Not only did these three cases keep pointing to the same question, the circuits were starting to produce conflicting decisions. Thus, all three were heard before the Supreme Court at the same time.
The SCOTUS decision, that sexual orientation and gender identity were protected, granted the plaintiffs, Bostock and Zarda (actually, it was Zarda’s estate because Zarda died in a skydiving accident before the SCOTUS decision was made) the unmistakable right to sue their employers. The SCOTUS decisions gave the legal ability to bring a claim; it was not a decision regarding whether their employers actually discriminated against them.
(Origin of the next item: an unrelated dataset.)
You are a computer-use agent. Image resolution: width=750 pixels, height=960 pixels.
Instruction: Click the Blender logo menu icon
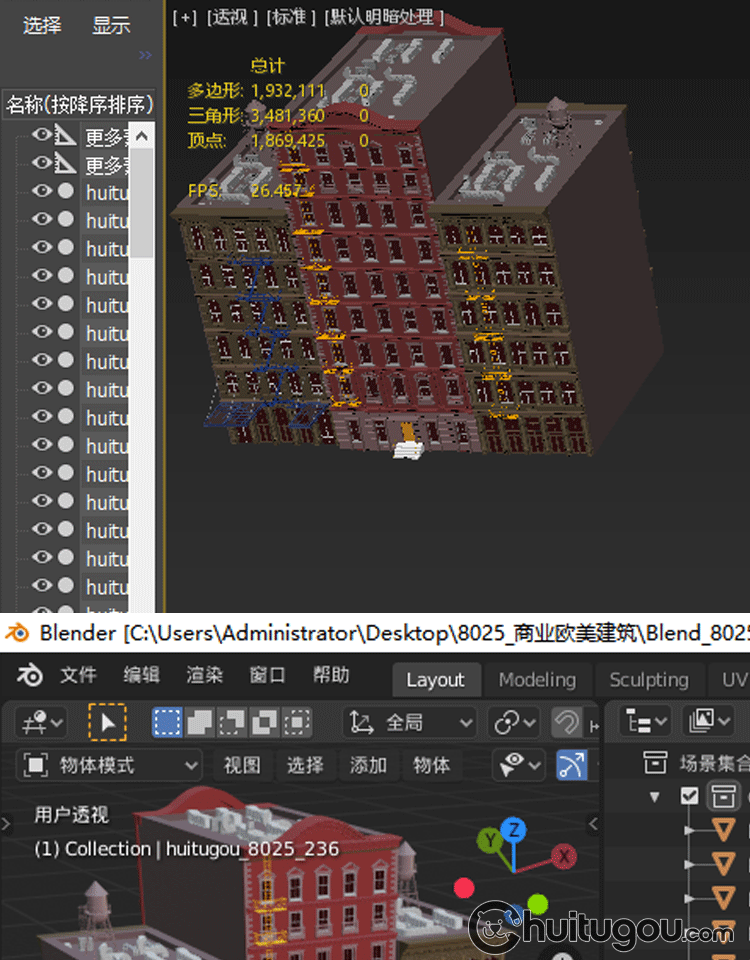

Meanwhile, it also affirmed Aimee Stephens’ claimed (She passed away in May of 2020, before the decision was issued).
What was the decision? The Court Majority (6-3) issued an opinion that explained it’s rationale as follows: Justice Gorsuch framed the question before the court as a straightforward one: “Today,” he wrote, “we must decide whether an employer can fire someone simply for being homosexual or transgender.” The answer to that question, he continued, “is clear.” When an employer fires an employee “for being homosexual or transgender,” that employer “fires that person for traits or actions it would not have questioned in members of a different sex. Sex plays a necessary and undisguisable role in the decision, exactly what Title VII forbids.”